STATED EXERCISE: Reproduce every one of the lines below without any changes.

MATERIAL FOR THIS EXERCISE:

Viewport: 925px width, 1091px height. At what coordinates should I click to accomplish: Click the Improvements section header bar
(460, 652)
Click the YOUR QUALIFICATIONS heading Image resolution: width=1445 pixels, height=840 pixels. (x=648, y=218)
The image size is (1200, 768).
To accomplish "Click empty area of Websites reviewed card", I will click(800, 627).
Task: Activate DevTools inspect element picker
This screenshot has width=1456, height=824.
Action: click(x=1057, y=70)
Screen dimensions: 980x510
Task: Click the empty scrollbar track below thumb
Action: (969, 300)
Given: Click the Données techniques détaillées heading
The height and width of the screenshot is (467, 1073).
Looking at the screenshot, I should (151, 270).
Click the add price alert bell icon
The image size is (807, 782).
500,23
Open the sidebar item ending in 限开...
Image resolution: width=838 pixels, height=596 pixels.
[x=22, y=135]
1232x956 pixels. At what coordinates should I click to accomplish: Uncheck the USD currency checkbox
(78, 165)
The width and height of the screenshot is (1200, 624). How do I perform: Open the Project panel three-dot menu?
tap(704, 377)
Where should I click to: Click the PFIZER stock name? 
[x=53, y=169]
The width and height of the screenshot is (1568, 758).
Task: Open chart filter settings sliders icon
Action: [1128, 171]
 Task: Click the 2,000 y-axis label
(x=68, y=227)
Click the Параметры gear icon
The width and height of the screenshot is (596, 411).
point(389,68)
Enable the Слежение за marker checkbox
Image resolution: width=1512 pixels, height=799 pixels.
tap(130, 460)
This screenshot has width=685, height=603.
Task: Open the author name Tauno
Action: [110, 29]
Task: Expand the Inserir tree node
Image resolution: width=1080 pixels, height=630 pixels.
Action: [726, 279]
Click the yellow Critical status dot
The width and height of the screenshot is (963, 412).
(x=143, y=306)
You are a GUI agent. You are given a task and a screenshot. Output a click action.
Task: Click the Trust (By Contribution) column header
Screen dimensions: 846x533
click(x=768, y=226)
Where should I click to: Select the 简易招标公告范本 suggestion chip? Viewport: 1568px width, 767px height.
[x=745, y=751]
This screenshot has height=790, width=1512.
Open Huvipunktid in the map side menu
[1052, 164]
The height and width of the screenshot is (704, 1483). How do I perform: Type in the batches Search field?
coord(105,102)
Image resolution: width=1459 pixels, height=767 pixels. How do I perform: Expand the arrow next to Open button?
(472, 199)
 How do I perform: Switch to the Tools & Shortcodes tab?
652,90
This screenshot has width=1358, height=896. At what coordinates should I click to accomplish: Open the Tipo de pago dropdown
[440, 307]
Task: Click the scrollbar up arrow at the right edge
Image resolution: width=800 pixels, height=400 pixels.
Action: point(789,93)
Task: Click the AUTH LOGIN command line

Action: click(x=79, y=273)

RESULT FOR THIS EXERCISE:
Viewport: 925px width, 1091px height. At what coordinates should I click to accomplish: Click the Improvements section header bar
(460, 652)
Click the YOUR QUALIFICATIONS heading Image resolution: width=1445 pixels, height=840 pixels. (x=648, y=218)
The image size is (1200, 768).
To accomplish "Click empty area of Websites reviewed card", I will click(800, 627).
Task: Activate DevTools inspect element picker
This screenshot has width=1456, height=824.
Action: click(x=1057, y=70)
Screen dimensions: 980x510
Task: Click the empty scrollbar track below thumb
Action: (969, 300)
Given: Click the Données techniques détaillées heading
The height and width of the screenshot is (467, 1073).
Looking at the screenshot, I should (151, 270).
Click the add price alert bell icon
The image size is (807, 782).
500,23
Open the sidebar item ending in 限开...
Image resolution: width=838 pixels, height=596 pixels.
[x=22, y=135]
1232x956 pixels. At what coordinates should I click to accomplish: Uncheck the USD currency checkbox
(78, 165)
The width and height of the screenshot is (1200, 624). How do I perform: Open the Project panel three-dot menu?
tap(704, 377)
Where should I click to: Click the PFIZER stock name? 
[x=53, y=169]
The width and height of the screenshot is (1568, 758).
Task: Open chart filter settings sliders icon
Action: [1128, 171]
 Task: Click the 2,000 y-axis label
(x=68, y=227)
Click the Параметры gear icon
The width and height of the screenshot is (596, 411).
point(389,68)
Enable the Слежение за marker checkbox
Image resolution: width=1512 pixels, height=799 pixels.
tap(130, 460)
This screenshot has width=685, height=603.
Task: Open the author name Tauno
Action: [110, 29]
Task: Expand the Inserir tree node
Image resolution: width=1080 pixels, height=630 pixels.
Action: [726, 279]
Click the yellow Critical status dot
The width and height of the screenshot is (963, 412).
(x=143, y=306)
You are a GUI agent. You are given a task and a screenshot. Output a click action.
Task: Click the Trust (By Contribution) column header
Screen dimensions: 846x533
click(x=768, y=226)
Where should I click to: Select the 简易招标公告范本 suggestion chip? Viewport: 1568px width, 767px height.
[x=745, y=751]
This screenshot has height=790, width=1512.
Open Huvipunktid in the map side menu
[1052, 164]
The height and width of the screenshot is (704, 1483). How do I perform: Type in the batches Search field?
coord(105,102)
Image resolution: width=1459 pixels, height=767 pixels. How do I perform: Expand the arrow next to Open button?
(472, 199)
 How do I perform: Switch to the Tools & Shortcodes tab?
652,90
This screenshot has width=1358, height=896. At what coordinates should I click to accomplish: Open the Tipo de pago dropdown
[440, 307]
Task: Click the scrollbar up arrow at the right edge
Image resolution: width=800 pixels, height=400 pixels.
Action: point(789,93)
Task: Click the AUTH LOGIN command line

Action: click(x=79, y=273)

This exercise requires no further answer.